Jacob fussed some more, and she took the sugar teat from the carpetbag, put it in his mouth. The child calmed, a soft kissing sound as he worked the cheesecloth and sugar between his gums.
"What it was that happened," Rachel asked. "They done it to her in her house?"
"Yes."
Rachel thought about Widow Jenkins, how the old woman had loved this child in her arms. As far as Rachel knew, the one other person in the world who loved him. She thought of the old woman in her chair by the hearth, knitting or just watching the fire and hearing a knock on the door and probably thinking it could only be Rachel, thinking that maybe Jacob had the flux or a fever and Rachel needed her help.
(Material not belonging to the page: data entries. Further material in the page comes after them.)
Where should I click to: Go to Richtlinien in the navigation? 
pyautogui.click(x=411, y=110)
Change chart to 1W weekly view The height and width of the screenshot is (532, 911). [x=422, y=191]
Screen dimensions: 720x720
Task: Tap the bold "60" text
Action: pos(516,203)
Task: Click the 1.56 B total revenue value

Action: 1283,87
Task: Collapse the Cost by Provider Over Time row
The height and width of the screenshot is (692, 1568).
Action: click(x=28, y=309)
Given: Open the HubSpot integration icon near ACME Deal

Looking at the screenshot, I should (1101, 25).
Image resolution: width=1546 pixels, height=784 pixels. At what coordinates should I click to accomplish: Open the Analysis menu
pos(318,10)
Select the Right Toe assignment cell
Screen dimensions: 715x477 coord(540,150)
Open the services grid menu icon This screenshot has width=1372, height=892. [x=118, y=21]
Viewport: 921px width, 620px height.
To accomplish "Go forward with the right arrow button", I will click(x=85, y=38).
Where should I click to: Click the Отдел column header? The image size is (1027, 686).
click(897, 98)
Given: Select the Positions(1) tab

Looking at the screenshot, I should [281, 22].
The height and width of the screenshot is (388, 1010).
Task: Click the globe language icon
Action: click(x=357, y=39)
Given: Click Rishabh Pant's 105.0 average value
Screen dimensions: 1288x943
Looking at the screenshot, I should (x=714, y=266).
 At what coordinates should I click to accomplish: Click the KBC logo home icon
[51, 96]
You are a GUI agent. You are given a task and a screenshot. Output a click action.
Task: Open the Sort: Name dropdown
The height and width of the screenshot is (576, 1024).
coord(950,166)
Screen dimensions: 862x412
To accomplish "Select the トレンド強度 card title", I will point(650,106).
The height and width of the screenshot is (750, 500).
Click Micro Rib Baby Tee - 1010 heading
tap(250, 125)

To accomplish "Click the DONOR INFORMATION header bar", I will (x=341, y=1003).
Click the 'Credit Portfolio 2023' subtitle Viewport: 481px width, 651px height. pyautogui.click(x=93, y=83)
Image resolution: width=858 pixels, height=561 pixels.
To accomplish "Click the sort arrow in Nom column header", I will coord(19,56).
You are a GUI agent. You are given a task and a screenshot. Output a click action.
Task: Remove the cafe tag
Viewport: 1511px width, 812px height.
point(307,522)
"They had no cause to kill her," Rachel said, as much to herself as to Sheriff McDowell.
"No, they didn't," the sheriff replied, and reached for his door handle. "We can go now."
McDowell carried the carpetbag and Rachel carried the child. The trail was steep and narrow, and she watched for roots that could send her and Jacob sprawling. Purple-tinged pokeberry clustered beside the path, the berries shiny-dark as water beetles. Come the first frost, Rachel knew the stems would sag and the berries wither. Where will me and this young one be then, she wondered. They crossed a weathered plank that wobbled over a tight rush of whitewater, and the land leveled out.
The cabin was small but well built, the wattle and clay daubing packed with care between the hand-hewn logs, not so different from her and Jacob's cabin. A drift of smoke rose from the corbelled chimney, the door partway open.